§ **GIVEN EXERCISE**
Reproduce the records without any change, beginning at their first line and stopping after the line that contains "Action: [171, 287]".
— Start of INPUT DATA —
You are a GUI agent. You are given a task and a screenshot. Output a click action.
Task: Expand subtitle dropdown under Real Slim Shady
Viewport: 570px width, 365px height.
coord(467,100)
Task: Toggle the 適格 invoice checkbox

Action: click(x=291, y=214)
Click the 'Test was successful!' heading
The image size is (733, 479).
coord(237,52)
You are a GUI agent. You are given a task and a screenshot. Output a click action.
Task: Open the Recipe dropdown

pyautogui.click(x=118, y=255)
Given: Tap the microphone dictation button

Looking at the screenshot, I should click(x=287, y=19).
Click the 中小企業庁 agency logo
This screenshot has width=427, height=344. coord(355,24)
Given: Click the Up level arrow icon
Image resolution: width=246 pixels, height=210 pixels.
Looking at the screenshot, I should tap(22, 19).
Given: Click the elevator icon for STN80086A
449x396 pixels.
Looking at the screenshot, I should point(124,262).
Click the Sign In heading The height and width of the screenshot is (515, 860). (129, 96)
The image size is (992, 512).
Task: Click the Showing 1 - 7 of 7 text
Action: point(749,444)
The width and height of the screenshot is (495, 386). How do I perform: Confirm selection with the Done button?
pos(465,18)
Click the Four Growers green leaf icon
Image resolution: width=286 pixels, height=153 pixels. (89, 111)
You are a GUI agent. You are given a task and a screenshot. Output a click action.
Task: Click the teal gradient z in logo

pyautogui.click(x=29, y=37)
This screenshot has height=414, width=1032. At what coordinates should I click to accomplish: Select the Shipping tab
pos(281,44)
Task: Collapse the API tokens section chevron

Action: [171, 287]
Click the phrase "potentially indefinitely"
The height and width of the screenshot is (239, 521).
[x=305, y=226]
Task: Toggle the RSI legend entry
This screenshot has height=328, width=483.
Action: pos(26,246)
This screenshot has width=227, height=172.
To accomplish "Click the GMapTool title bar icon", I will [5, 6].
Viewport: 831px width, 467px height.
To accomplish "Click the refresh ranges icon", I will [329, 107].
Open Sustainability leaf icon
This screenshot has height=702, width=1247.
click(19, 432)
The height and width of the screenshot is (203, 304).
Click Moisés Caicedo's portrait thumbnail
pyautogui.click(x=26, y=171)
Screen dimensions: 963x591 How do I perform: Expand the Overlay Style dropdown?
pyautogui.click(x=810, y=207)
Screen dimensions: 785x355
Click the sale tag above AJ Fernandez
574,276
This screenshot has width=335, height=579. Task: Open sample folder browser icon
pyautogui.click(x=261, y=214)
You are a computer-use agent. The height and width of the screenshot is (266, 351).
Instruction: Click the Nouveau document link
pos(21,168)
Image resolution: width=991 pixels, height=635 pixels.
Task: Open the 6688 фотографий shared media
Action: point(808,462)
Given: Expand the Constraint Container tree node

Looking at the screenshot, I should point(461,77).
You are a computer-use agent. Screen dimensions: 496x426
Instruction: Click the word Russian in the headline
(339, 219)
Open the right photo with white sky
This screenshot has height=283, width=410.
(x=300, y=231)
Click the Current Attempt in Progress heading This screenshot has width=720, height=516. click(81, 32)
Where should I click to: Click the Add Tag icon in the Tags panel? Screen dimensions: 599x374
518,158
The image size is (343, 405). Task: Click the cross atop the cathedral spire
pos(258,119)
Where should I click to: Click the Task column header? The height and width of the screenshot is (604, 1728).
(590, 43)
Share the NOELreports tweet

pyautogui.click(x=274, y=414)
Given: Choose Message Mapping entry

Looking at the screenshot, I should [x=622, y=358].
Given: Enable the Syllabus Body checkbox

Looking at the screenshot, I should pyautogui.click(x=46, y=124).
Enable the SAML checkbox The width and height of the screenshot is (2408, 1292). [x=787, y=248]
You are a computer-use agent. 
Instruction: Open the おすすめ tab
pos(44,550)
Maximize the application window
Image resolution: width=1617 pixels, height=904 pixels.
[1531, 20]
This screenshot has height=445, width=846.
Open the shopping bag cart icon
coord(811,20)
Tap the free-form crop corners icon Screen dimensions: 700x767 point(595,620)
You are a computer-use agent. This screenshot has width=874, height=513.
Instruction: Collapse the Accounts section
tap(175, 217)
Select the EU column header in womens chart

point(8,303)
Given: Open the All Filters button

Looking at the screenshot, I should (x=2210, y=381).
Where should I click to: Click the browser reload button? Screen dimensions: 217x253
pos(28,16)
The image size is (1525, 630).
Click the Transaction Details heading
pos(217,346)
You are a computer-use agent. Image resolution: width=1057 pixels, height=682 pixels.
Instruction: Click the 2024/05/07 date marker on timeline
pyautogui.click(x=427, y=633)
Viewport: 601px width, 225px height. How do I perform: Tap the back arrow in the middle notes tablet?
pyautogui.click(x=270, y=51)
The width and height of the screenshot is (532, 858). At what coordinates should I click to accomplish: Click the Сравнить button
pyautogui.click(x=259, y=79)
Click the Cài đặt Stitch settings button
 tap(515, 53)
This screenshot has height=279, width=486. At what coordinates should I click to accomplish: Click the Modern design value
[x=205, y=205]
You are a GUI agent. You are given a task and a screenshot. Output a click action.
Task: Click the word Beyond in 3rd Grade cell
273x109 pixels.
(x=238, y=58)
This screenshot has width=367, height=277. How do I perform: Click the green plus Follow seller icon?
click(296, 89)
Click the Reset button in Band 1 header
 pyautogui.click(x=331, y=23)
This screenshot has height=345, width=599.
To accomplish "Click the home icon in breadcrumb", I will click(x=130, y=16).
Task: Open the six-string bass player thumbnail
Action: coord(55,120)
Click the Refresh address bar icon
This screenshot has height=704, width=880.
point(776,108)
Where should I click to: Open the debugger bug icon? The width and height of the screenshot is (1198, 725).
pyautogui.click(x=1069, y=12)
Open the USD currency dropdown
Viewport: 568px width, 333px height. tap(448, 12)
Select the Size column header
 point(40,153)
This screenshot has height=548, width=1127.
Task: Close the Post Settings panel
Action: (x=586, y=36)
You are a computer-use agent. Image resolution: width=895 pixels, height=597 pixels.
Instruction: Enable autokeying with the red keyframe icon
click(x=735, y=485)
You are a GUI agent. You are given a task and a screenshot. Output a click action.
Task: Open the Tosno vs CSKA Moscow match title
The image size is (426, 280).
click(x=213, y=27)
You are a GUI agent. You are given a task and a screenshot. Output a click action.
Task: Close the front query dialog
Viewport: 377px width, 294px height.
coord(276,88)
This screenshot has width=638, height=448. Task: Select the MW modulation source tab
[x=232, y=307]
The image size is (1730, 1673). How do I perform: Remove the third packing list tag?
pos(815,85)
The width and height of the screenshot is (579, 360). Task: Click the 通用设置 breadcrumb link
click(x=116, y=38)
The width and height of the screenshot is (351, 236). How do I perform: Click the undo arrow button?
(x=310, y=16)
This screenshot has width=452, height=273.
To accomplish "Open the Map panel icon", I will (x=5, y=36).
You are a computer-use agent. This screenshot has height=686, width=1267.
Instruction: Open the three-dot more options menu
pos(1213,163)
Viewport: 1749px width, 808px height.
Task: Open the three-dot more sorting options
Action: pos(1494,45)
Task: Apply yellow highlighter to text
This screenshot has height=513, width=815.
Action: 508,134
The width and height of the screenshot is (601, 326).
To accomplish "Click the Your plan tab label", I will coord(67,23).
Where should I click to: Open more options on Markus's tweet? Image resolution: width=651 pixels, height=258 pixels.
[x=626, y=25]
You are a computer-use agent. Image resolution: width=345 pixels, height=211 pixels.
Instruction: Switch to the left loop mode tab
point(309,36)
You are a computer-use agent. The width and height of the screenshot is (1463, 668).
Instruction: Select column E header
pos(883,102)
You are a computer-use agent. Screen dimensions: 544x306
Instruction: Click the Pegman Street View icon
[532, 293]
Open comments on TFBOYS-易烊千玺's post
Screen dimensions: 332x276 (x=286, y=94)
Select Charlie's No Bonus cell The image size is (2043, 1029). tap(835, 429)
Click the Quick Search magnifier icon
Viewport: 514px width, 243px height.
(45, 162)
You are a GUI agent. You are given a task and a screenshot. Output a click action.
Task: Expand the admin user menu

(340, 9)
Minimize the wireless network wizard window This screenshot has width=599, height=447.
— End of INPUT DATA —
§ **COMPLETED TASK**
You are a GUI agent. You are given a task and a screenshot. Output a click action.
Task: Expand subtitle dropdown under Real Slim Shady
Viewport: 570px width, 365px height.
coord(467,100)
Task: Toggle the 適格 invoice checkbox

Action: click(x=291, y=214)
Click the 'Test was successful!' heading
The image size is (733, 479).
coord(237,52)
You are a GUI agent. You are given a task and a screenshot. Output a click action.
Task: Open the Recipe dropdown

pyautogui.click(x=118, y=255)
Given: Tap the microphone dictation button

Looking at the screenshot, I should click(x=287, y=19).
Click the 中小企業庁 agency logo
This screenshot has width=427, height=344. coord(355,24)
Given: Click the Up level arrow icon
Image resolution: width=246 pixels, height=210 pixels.
Looking at the screenshot, I should tap(22, 19).
Given: Click the elevator icon for STN80086A
449x396 pixels.
Looking at the screenshot, I should point(124,262).
Click the Sign In heading The height and width of the screenshot is (515, 860). (129, 96)
The image size is (992, 512).
Task: Click the Showing 1 - 7 of 7 text
Action: point(749,444)
The width and height of the screenshot is (495, 386). How do I perform: Confirm selection with the Done button?
pos(465,18)
Click the Four Growers green leaf icon
Image resolution: width=286 pixels, height=153 pixels. (89, 111)
You are a GUI agent. You are given a task and a screenshot. Output a click action.
Task: Click the teal gradient z in logo

pyautogui.click(x=29, y=37)
This screenshot has height=414, width=1032. At what coordinates should I click to accomplish: Select the Shipping tab
pos(281,44)
Task: Collapse the API tokens section chevron

Action: [171, 287]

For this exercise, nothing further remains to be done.